- _Activity_
Restate all of the data precisely, omitting nothing.

- _Records to use_
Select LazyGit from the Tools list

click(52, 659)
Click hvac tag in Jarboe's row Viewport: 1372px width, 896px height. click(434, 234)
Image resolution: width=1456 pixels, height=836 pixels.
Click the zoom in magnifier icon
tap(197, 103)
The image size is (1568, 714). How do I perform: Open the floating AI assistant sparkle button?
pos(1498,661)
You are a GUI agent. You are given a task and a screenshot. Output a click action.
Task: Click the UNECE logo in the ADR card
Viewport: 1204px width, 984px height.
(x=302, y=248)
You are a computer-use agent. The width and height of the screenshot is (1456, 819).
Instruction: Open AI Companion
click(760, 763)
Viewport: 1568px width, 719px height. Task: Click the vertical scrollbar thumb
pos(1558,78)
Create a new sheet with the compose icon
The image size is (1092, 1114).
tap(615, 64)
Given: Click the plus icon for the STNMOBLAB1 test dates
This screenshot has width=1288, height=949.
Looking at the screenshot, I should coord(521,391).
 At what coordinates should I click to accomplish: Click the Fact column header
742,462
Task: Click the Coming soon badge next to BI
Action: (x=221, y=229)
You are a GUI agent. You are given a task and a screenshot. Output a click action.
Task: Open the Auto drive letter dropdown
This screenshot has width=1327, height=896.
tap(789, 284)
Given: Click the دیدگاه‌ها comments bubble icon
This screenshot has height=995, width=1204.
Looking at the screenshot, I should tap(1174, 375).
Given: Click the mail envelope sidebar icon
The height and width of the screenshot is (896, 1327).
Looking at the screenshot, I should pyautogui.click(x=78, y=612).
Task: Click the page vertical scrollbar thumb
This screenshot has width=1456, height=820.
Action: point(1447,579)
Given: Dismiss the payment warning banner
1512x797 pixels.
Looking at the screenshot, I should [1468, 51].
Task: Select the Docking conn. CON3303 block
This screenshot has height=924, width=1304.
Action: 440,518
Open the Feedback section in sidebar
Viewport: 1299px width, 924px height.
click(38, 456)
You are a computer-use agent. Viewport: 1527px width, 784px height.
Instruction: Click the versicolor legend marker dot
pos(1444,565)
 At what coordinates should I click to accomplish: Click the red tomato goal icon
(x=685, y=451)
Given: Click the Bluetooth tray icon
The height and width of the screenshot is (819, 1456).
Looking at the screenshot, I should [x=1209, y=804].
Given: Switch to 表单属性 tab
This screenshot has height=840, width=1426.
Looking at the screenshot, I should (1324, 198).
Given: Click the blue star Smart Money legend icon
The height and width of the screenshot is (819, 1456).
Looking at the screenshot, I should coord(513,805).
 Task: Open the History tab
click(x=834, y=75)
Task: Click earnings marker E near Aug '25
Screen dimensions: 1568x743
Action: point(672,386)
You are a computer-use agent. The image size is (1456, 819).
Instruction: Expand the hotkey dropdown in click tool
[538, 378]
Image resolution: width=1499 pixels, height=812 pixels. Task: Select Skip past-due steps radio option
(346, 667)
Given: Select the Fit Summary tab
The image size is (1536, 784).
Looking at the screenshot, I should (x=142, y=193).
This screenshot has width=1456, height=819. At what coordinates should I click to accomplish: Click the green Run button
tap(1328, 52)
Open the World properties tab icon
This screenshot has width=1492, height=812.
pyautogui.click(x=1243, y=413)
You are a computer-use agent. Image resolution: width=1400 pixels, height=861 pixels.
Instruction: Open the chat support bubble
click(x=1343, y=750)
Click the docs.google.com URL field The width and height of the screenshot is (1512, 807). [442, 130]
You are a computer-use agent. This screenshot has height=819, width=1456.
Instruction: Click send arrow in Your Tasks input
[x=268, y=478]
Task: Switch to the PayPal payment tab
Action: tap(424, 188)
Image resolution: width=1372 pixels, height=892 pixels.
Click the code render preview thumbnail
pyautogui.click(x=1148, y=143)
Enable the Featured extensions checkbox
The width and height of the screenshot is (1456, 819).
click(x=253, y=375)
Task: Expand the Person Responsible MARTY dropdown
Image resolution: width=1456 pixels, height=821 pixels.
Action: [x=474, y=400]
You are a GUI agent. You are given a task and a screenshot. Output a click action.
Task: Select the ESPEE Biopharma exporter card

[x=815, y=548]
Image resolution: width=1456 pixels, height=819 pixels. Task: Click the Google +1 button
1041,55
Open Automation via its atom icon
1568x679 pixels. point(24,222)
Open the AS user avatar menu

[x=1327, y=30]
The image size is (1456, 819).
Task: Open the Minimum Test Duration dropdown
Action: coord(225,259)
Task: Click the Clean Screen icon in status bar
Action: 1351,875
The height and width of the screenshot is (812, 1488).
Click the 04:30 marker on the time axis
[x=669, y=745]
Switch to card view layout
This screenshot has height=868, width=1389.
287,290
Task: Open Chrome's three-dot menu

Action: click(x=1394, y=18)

- _Solution_
Select LazyGit from the Tools list

click(52, 659)
Click hvac tag in Jarboe's row Viewport: 1372px width, 896px height. click(434, 234)
Image resolution: width=1456 pixels, height=836 pixels.
Click the zoom in magnifier icon
tap(197, 103)
The image size is (1568, 714). How do I perform: Open the floating AI assistant sparkle button?
pos(1498,661)
You are a GUI agent. You are given a task and a screenshot. Output a click action.
Task: Click the UNECE logo in the ADR card
Viewport: 1204px width, 984px height.
(x=302, y=248)
You are a computer-use agent. The width and height of the screenshot is (1456, 819).
Instruction: Open AI Companion
click(760, 763)
Viewport: 1568px width, 719px height. Task: Click the vertical scrollbar thumb
pos(1558,78)
Create a new sheet with the compose icon
The image size is (1092, 1114).
tap(615, 64)
Given: Click the plus icon for the STNMOBLAB1 test dates
This screenshot has width=1288, height=949.
Looking at the screenshot, I should coord(521,391).
 At what coordinates should I click to accomplish: Click the Fact column header
742,462
Task: Click the Coming soon badge next to BI
Action: (x=221, y=229)
You are a GUI agent. You are given a task and a screenshot. Output a click action.
Task: Open the Auto drive letter dropdown
This screenshot has width=1327, height=896.
tap(789, 284)
Given: Click the دیدگاه‌ها comments bubble icon
This screenshot has height=995, width=1204.
Looking at the screenshot, I should tap(1174, 375).
Given: Click the mail envelope sidebar icon
The height and width of the screenshot is (896, 1327).
Looking at the screenshot, I should pyautogui.click(x=78, y=612).
Task: Click the page vertical scrollbar thumb
This screenshot has width=1456, height=820.
Action: point(1447,579)
Given: Dismiss the payment warning banner
1512x797 pixels.
Looking at the screenshot, I should [1468, 51].
Task: Select the Docking conn. CON3303 block
This screenshot has height=924, width=1304.
Action: 440,518
Open the Feedback section in sidebar
Viewport: 1299px width, 924px height.
click(38, 456)
You are a computer-use agent. Viewport: 1527px width, 784px height.
Instruction: Click the versicolor legend marker dot
pos(1444,565)
 At what coordinates should I click to accomplish: Click the red tomato goal icon
(x=685, y=451)
Given: Click the Bluetooth tray icon
The height and width of the screenshot is (819, 1456).
Looking at the screenshot, I should [x=1209, y=804].
Given: Switch to 表单属性 tab
This screenshot has height=840, width=1426.
Looking at the screenshot, I should (1324, 198).
Given: Click the blue star Smart Money legend icon
The height and width of the screenshot is (819, 1456).
Looking at the screenshot, I should coord(513,805).
 Task: Open the History tab
click(x=834, y=75)
Task: Click earnings marker E near Aug '25
Screen dimensions: 1568x743
Action: point(672,386)
You are a computer-use agent. The image size is (1456, 819).
Instruction: Expand the hotkey dropdown in click tool
[538, 378]
Image resolution: width=1499 pixels, height=812 pixels. Task: Select Skip past-due steps radio option
(346, 667)
Given: Select the Fit Summary tab
The image size is (1536, 784).
Looking at the screenshot, I should (x=142, y=193).
This screenshot has width=1456, height=819. At what coordinates should I click to accomplish: Click the green Run button
tap(1328, 52)
Open the World properties tab icon
This screenshot has width=1492, height=812.
pyautogui.click(x=1243, y=413)
You are a computer-use agent. Image resolution: width=1400 pixels, height=861 pixels.
Instruction: Open the chat support bubble
click(x=1343, y=750)
Click the docs.google.com URL field The width and height of the screenshot is (1512, 807). [442, 130]
You are a computer-use agent. This screenshot has height=819, width=1456.
Instruction: Click send arrow in Your Tasks input
[x=268, y=478]
Task: Switch to the PayPal payment tab
Action: tap(424, 188)
Image resolution: width=1372 pixels, height=892 pixels.
Click the code render preview thumbnail
pyautogui.click(x=1148, y=143)
Enable the Featured extensions checkbox
The width and height of the screenshot is (1456, 819).
click(x=253, y=375)
Task: Expand the Person Responsible MARTY dropdown
Image resolution: width=1456 pixels, height=821 pixels.
Action: [x=474, y=400]
You are a GUI agent. You are given a task and a screenshot. Output a click action.
Task: Select the ESPEE Biopharma exporter card

[x=815, y=548]
Image resolution: width=1456 pixels, height=819 pixels. Task: Click the Google +1 button
1041,55
Open Automation via its atom icon
1568x679 pixels. point(24,222)
Open the AS user avatar menu

[x=1327, y=30]
The image size is (1456, 819).
Task: Open the Minimum Test Duration dropdown
Action: coord(225,259)
Task: Click the Clean Screen icon in status bar
Action: 1351,875
The height and width of the screenshot is (812, 1488).
Click the 04:30 marker on the time axis
[x=669, y=745]
Switch to card view layout
This screenshot has height=868, width=1389.
287,290
Task: Open Chrome's three-dot menu

Action: click(x=1394, y=18)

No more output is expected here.